There are other anecdotes too horrible to be transcribed here. But we may mention that in one case, a slave was playing in the dusk of the evening with a child newly weaned, belonging to a wealthy private citizen. While the infant was still at his side, a female beggar seized a moment when his eyes were turned from it, to snatch up the child, and rent it, and began on the spot to devour its quivering flesh.

The government punished these enormities when they became known, long after the public had ceased to regard them with horror. Abdallatif says, that he one day beheld a woman wounded in the head, and dragged along through the market-place. She had been arrested while eating a small child roasted, which had been seized with her. This incident made no stir in the market; but every one pursued his own business, without showing any marks of astonishment or horror—a circumstance which occasioned the narrator more surprise than the crime itself. But, as he remarks, these were now among the things to which the people were accustomed, and which had therefore no longer any power to astonish. Even adult persons were inveigled away by the more reckless wretches, and murdered in order to be eaten. This was particularly the case with physicians, some of whom were called away as if to visit sick persons, and never returned, while some who did return, reported the dangers they had escaped. The following circumstance acquired great notoriety, and was related by the commandant himself, who, in the painful circumstances in which he was placed, behaved with more firmness and discretion than king Jehoram. A woman came one day to seek his office. She was without the veil—a mark of strange disorder—and seemed overwhelmed with affright.

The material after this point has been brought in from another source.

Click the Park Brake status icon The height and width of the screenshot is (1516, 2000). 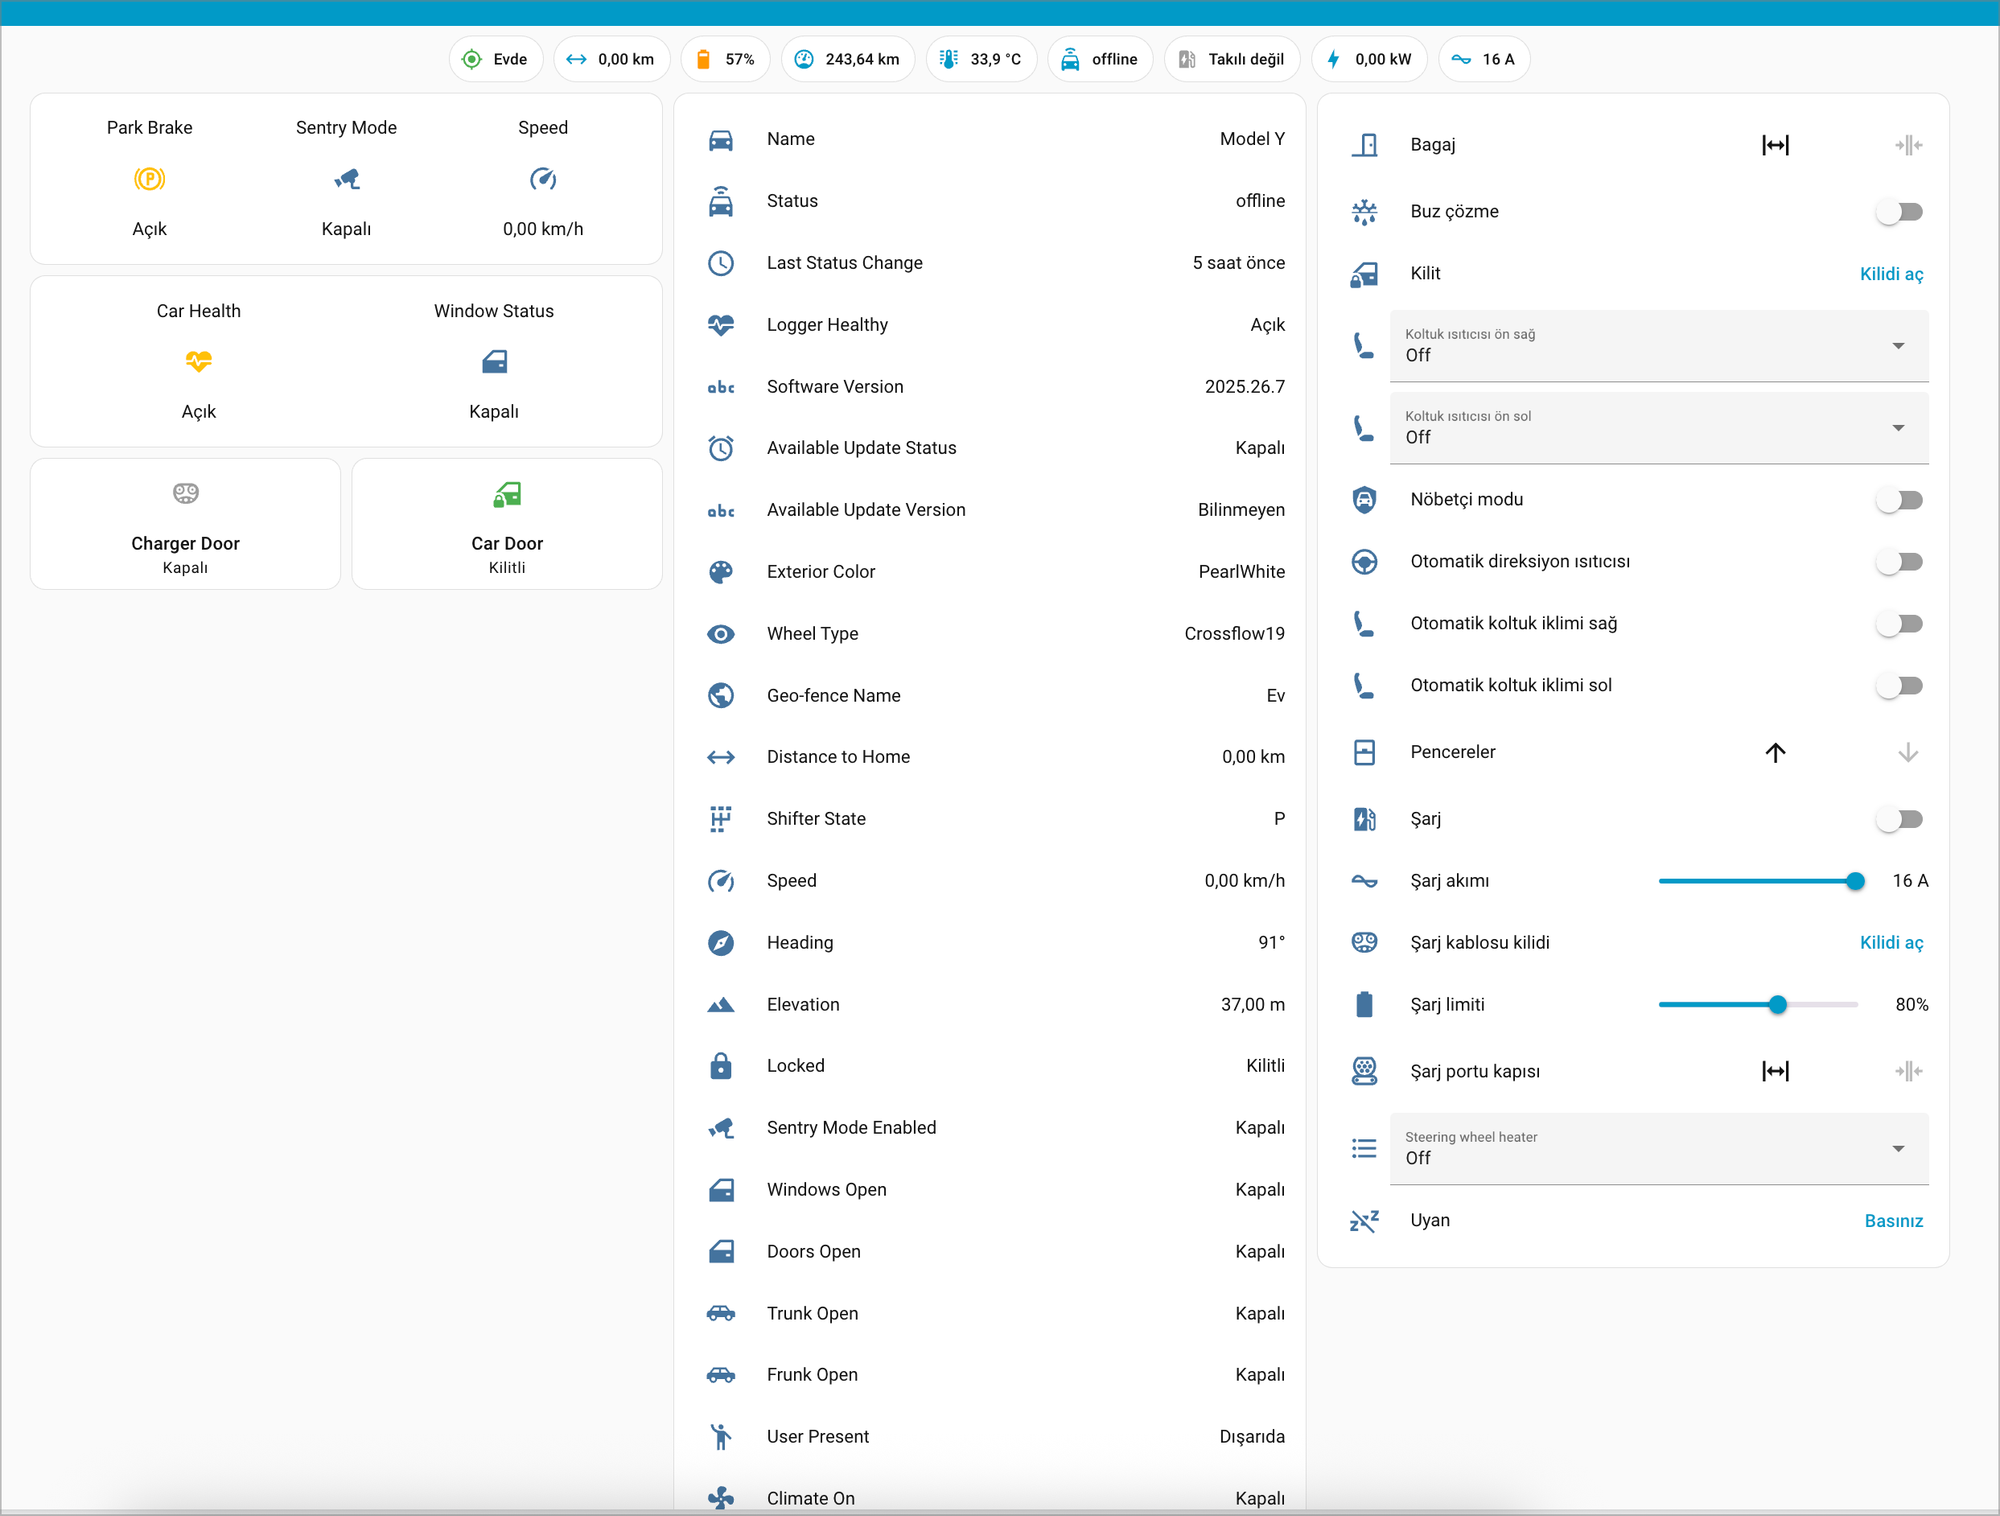149,179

She said she was a midwife, and had been called professionally to a certain family, where they had presented her with some sickbadj upon a plate, very well prepared, and seasoned with spices; that she observed that there was a good deal of meat in it of a different kind from that usually employed in making sickbadj, which had excited in her extreme loathing; and having found means of drawing aside a little girl, so as to ask her what that meat was, the child said—“Such a woman, who was so fat, came to see us, and my father killed her. She is here in this place, cut up in pieces, and hung up.” That upon this she had gone to the place, and had found there quantities of human flesh. The commandant, having received this declaration, sent with her persons who surprised the house, and arrested all they found there; but the master escaped, and afterwards managed to purchase his pardon.

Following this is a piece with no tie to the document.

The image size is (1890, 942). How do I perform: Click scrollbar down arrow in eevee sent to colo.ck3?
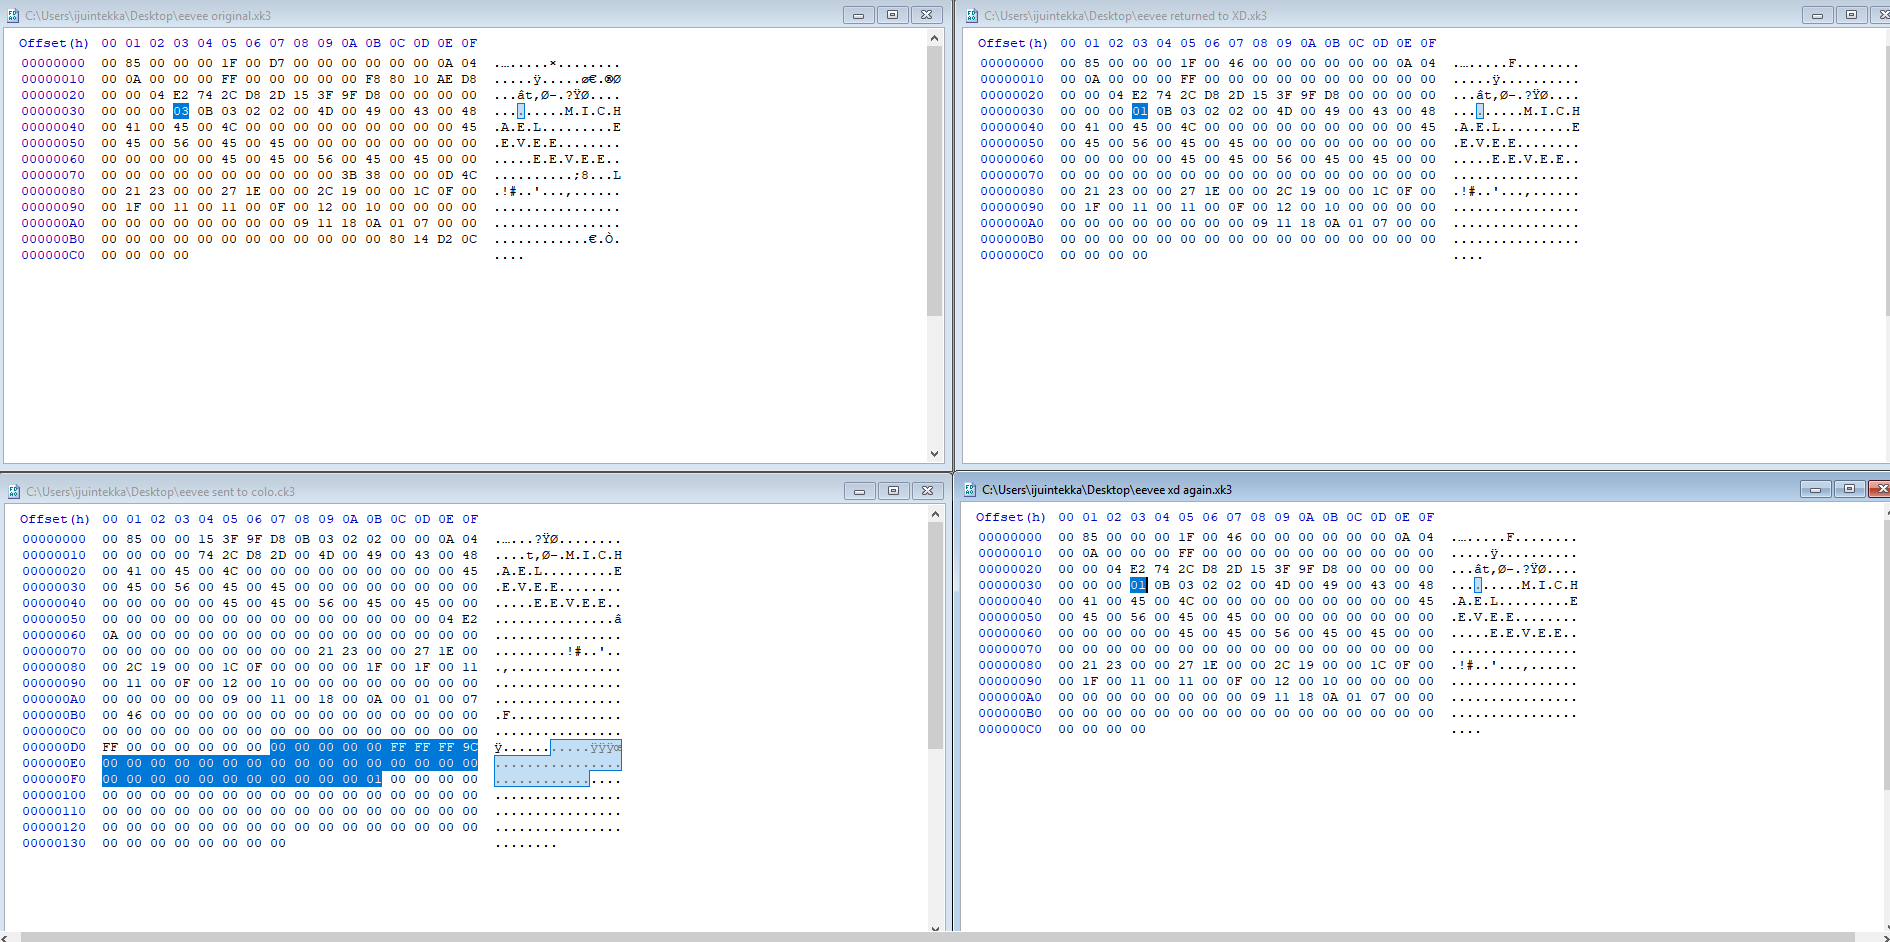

Even the bodies of the recent dead were frequently devoured by the surviving relations. Nothing was more common than for those who indulged in this revolting practice, to allege that it was the body of their son, their husband, or of some other near relative. An old woman was found eating the flesh of a male child; and she excused herself by saying, that it was her daughter’s son, and not the child of another and it was more fit the child should be eaten by her than by any other person.

We have given but a small selection from the illustrative facts which this single famine offers, and have no need to resort to the accounts of other eastern famines, which present the same features, although seldom with the same intensity. Such things, as the eating of children by their own mothers, occurred in the famines produced in Jerusalem by the sieges of Nebuchadnezzar and of the Romans. For the former we have the testimony of Eze_5:10, and for the latter that of Josephus, who furnishes details nearly, if not fully, as horrible, as those we have supplied—all strikingly and emphatically fulfilling the words of Moses—“The tender and delicate woman among you, which would not adventure to set the sole of her foot upon the ground for delicateness and tenderness, her eye shall be evil toward the husband of her bosom, and toward her son, and toward her daughter; for she shall eat them for want of all things secretly in the siege and in the straitness, wherewith thine enemy shall distress thee in thy gates,” Deu_28:56-57.